* **TEXTE EXTRAIT**:
※

Irlande

La langue irlandaise peine à faire sa place 

Galway, Irlande

 — Il y a 10 ans, l’Irlande s’inspirait du Canada pour adopter sa première Loi sur les langues officielles. Le gaélique irlandais est aujourd’hui plus visible dans les instances gouvernementales, mais il est encore difficile, voire impossible, pour les irlandophones, de recevoir des services publics dans leur langue.

Succès inattendu cet été : une version en langue irlandaise du tube Wake Me Up ! du DJ suédois Avicii a généré plus de trois millions de visionnements sur YouTube, établissant un nouveau record dans le genre.

Avec sa prestation éblouissante, à laquelle ont participé des dizaines d’élèves du collège Lurgan, le jeune enseignant Stiofán Ó Fearail est devenu une vedette instantanée en Irlande.

« Le chant nous permet de faire faire aux ados des choses qu’ils ne voudraient peut-être pas faire autrement, c’est-à-dire parler irlandais », lance en entrevue à La Presse Micheál Ó Foighil, directeur du collège, qui est situé au cœur du Conamara, la région la plus irlandophone du pays.

Il existe une cinquantaine de ces écoles estivales d’immersion dans le pays, où s’inscrivent environ 25 000 élèves chaque année. L’expérience n’est pas à la portée de toutes les bourses : pour chaque enfant, les parents doivent débourser de 600 $ à 1500 $ pour une ou deux semaines de cours et d’activités.

La langue irlandaise est aussi bien présente dans les médias électroniques. La radio nationale en irlandais, en ondes depuis 1972, et son pendant télévisuel, TG4, créé en 1996, connaissent de bons succès d’écoute, notamment avec leurs émissions sportives et musicales.

※

* **EXTRAITS DE DONNÉES**:
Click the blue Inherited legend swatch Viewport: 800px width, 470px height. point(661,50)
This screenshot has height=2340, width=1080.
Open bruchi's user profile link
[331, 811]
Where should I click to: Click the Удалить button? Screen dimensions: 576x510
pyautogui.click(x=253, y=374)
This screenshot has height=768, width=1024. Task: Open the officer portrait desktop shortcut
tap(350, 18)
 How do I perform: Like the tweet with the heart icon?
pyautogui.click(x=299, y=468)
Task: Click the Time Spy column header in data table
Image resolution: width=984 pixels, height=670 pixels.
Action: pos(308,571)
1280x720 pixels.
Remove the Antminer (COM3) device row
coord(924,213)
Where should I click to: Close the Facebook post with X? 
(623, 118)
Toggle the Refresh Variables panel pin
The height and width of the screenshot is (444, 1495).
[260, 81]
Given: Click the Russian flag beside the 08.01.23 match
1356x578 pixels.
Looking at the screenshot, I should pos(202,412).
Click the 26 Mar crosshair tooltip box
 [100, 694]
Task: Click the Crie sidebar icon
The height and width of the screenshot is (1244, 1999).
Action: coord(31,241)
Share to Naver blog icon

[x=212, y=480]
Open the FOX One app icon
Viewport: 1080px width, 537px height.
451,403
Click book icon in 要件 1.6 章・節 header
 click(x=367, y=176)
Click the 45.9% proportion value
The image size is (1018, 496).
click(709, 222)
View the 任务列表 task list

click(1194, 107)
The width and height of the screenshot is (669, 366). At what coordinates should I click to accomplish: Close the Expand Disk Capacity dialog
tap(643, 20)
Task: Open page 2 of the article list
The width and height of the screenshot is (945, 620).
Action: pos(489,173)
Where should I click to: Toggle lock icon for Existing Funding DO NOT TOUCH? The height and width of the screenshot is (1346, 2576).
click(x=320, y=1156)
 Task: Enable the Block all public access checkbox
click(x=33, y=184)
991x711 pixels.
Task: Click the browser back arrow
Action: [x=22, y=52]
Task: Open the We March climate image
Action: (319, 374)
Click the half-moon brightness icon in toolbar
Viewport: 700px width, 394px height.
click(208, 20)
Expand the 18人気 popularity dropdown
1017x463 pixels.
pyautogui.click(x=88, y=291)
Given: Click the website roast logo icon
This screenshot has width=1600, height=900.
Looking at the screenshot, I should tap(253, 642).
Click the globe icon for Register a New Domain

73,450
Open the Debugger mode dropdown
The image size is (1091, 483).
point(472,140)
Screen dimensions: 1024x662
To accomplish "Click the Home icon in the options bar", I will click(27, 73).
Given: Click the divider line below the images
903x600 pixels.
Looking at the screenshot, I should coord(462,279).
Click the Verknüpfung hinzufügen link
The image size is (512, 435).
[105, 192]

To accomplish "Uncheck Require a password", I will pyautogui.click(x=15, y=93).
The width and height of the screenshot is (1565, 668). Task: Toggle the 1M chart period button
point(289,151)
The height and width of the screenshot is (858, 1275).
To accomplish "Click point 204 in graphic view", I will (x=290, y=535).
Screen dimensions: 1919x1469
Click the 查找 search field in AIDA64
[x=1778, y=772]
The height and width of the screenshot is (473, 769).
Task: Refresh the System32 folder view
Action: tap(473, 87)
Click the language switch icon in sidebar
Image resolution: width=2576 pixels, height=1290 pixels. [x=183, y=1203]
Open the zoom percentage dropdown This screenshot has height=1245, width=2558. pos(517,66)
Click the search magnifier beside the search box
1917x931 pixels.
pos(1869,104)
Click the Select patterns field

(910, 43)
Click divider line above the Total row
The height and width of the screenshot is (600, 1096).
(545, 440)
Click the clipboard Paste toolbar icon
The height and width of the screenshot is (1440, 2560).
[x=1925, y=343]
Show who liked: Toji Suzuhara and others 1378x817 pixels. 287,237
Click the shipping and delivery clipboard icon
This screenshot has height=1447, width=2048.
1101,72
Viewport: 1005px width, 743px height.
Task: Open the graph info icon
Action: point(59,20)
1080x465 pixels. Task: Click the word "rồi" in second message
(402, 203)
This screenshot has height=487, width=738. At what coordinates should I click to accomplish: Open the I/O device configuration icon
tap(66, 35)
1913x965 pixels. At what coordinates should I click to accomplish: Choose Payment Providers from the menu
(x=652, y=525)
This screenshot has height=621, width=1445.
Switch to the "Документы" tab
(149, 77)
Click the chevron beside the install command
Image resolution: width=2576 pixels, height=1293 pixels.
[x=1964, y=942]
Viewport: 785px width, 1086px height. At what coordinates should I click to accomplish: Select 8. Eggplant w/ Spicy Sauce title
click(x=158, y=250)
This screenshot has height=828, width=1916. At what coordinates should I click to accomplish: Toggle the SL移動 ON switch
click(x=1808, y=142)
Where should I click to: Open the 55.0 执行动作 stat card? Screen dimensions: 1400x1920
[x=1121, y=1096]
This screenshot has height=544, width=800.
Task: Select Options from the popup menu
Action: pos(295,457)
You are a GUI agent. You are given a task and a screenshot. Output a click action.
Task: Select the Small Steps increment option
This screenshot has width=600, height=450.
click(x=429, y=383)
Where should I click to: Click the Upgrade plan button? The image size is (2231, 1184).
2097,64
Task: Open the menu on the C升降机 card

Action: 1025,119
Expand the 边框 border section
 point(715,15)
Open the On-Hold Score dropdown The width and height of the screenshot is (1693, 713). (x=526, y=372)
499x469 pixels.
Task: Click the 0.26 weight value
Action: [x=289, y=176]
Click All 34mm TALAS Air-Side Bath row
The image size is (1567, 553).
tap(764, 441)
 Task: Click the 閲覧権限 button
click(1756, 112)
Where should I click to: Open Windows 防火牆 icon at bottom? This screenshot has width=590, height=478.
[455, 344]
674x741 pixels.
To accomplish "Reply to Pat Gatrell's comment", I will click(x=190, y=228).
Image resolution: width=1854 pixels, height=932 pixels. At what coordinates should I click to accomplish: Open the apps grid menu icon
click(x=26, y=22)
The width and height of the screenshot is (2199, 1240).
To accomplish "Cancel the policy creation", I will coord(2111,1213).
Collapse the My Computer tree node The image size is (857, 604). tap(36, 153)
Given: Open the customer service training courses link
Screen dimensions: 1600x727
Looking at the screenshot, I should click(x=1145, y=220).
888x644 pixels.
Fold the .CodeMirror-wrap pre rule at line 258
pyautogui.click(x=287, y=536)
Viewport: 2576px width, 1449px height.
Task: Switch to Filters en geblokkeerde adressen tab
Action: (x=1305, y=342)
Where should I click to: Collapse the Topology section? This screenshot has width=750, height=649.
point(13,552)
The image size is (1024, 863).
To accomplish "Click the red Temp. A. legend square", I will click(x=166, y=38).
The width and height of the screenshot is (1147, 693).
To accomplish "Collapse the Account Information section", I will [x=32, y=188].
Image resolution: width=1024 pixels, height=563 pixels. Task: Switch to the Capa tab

※

* **TÂCHE COURTE A**: D'après le texte sur la langue irlandaise, en quelle année la chaîne TG4 a-t-elle été créée ?
* **TÂCHE COURTE B**: Citez le passage du texte sur la langue irlandaise qui s'ouvre sur les mots contenant « Il existe une » et se clôt sur « cours et d’activités. ».
Le listing n'est pas requis ici.

* **RÉPONSE CORRECTE A**: En 1996.

* **RÉPONSE CORRECTE B**:
Il existe une cinquantaine de ces écoles estivales d’immersion dans le pays, où s’inscrivent environ 25 000 élèves chaque année. L’expérience n’est pas à la portée de toutes les bourses : pour chaque enfant, les parents doivent débourser de 600 $ à 1500 $ pour une ou deux semaines de cours et d’activités.